Stated goal: List every line below that contains the string "field".

Extracted data entries
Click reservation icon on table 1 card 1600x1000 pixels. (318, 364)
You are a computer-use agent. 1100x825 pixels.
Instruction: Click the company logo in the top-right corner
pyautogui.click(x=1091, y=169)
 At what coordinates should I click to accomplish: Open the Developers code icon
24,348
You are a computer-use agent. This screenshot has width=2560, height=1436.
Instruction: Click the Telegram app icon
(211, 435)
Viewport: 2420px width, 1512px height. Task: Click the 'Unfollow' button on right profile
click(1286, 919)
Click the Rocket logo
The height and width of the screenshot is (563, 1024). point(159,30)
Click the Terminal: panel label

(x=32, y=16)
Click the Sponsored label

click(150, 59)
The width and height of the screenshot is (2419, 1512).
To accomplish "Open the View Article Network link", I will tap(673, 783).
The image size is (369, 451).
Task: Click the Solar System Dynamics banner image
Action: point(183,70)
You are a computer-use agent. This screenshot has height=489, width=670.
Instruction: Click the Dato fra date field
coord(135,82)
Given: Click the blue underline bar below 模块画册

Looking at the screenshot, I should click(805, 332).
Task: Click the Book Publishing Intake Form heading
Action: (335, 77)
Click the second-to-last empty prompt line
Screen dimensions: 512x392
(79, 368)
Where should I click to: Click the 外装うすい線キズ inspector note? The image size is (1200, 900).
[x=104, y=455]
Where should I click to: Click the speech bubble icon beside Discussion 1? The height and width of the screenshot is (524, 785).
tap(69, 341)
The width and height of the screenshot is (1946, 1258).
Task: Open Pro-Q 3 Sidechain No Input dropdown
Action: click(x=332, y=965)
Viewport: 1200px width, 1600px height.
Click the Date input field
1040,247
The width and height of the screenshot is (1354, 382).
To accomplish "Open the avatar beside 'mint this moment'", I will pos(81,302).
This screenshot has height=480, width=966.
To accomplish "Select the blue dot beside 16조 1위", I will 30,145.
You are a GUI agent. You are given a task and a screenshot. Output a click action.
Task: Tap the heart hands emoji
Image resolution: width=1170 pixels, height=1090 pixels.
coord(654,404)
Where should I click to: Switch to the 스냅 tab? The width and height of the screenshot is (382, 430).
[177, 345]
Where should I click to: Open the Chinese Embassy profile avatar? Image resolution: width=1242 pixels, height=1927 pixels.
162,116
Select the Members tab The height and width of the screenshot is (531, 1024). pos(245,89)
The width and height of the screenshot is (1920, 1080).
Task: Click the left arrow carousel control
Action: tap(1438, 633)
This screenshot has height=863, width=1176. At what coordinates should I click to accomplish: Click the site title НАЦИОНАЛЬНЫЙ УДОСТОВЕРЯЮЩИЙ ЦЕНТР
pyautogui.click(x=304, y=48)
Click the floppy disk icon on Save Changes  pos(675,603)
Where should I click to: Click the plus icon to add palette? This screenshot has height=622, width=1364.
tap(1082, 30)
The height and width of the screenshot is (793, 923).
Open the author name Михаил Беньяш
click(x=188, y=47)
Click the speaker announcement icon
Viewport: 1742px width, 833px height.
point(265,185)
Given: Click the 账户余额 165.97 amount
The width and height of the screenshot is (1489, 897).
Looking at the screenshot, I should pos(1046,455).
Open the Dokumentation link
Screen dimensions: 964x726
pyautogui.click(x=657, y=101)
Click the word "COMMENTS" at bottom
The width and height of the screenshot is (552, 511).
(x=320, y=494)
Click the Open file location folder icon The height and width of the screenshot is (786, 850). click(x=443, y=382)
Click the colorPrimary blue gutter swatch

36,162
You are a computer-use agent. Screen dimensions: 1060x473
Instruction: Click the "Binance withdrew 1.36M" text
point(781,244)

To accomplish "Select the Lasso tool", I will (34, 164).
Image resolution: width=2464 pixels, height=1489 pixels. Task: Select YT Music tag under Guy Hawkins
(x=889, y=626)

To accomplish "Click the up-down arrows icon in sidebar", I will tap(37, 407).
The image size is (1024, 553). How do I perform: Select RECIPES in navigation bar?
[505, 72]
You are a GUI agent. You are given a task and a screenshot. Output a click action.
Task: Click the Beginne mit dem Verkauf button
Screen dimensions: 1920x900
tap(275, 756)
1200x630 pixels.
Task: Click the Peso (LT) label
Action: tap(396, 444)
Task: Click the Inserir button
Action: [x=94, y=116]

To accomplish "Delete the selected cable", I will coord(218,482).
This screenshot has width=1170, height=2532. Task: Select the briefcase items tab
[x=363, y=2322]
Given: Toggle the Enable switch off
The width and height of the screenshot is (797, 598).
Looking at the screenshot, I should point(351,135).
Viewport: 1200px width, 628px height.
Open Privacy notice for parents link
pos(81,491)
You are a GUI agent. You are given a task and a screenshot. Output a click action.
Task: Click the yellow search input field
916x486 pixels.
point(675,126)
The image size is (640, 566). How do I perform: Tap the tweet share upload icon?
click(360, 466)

Full response:
Instruction: Click the Dato fra date field
Click the Date input field
Task: Click the yellow search input field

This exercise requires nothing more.